Almost the entire focus has been on elections and what emerges thereafter.
A major factor that would determine the performance of the Nigerian economy next year is the elections. Economic and financial analysts all acknowledge this concern. Apart from the huge spending that has pushed deficit to above six percent of gross domestic product, there is also the concern that in the event of a change in government, there may be radical reversals of many of the policies already in place.
Expenditure is estimated at N5.16 trillion, revenue is put at N3.18 trillion, while budget is estimated at N 4.67 trillion. The shortfall will be sourced from massive domestic and foreign borrowing, with the attendant effect on the economy. The exchange rate is tottering; interest rate is pegged at 6.25 percent, while inflation at above 13 percent has not shown any signs of slowing down.
In its October rating of the country, Fitch Ratings, a global rating agency, noted that elections in the first half of next year have increased short-term political uncertainty in the country. According to its ratings note, the end of zoning in the ruling party could give rise to instability in the Niger Delta or in the northern states, depending on who is chosen as candidate.
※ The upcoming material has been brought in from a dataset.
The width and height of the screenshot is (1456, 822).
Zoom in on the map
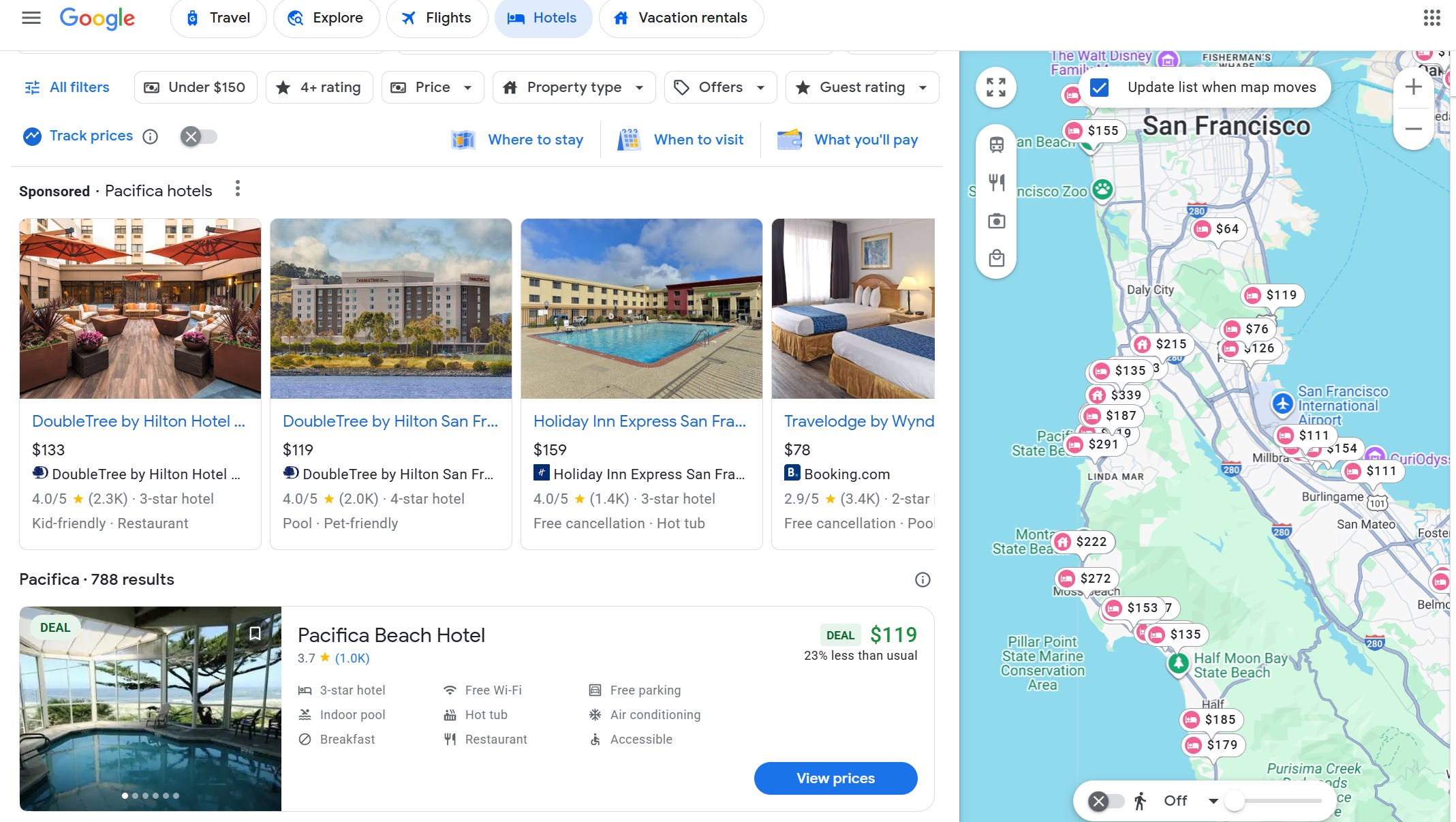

“A flare-up in the Niger Delta would be the worst outcome for the economy as a whole, as it would likely bring a renewed decline in oil output, budget revenues, and international reserves,” the report said.
The report added that the major constraints on the ratings, low per capita income, weak transparency and governance, and the infrastructure deficit, especially the power shortage, remain in place.
Uncertainty persists
Bismarck Rewane, managing director, Financial Derivatives Company Limited, a Lagos-based financial advisory services firm, also believes that the current development in the political scene creates uncertainty in the country.
In his presentation at the Lagos Business School November monthly executive breakfast meeting, Mr. Rewane said recent development has made the incumbent president more vulnerable, adding “the political structure is fragile and the imponderables have multiplied. Stakes are high and situation fluid.”
Thankfully, the country’s oil production is back to its best levels since 2006, but elections pose a risk. Without doubt, the election period comes with some level of frenzied spending by government that is usually not captured in the appropriation.
“Revised budgetary projections and two supplementary budgets (including one to cover the costs of Nigeria’s new voter registration system) suggest that spending will rise around 50 percent in 2010, with some spillover into 2011,” said Razia Khan, regional head of research, Africa, at Standard Chartered Bank, London.
Ms. Khan said Nigeria’s election will be one of Africa’s most watched political events in 2011. She added that the extra budgetary spending is not without its repercussion.
“Elections are not without their risks, however, and the concern is that while much reform is promised in the future, there is little to show for the reform agenda so far. Almost the entire focus has been on elections and what emerges thereafter, with comparatively little emphasis on structural reforms that would benefit the economy now,” Ms. Khan said.
This is in addition to the coming on board of the Asset Management Corporation of Nigeria to buy up bad debts from the books of the banks. This will be financed by bonds to be floated in the next few weeks. According to Fitch, institutional and structural factors are weaknesses for the public finances.
“Costs arising from AMCON and other contingent liabilities would still leave debt ratios comfortably below rated peers,” it said.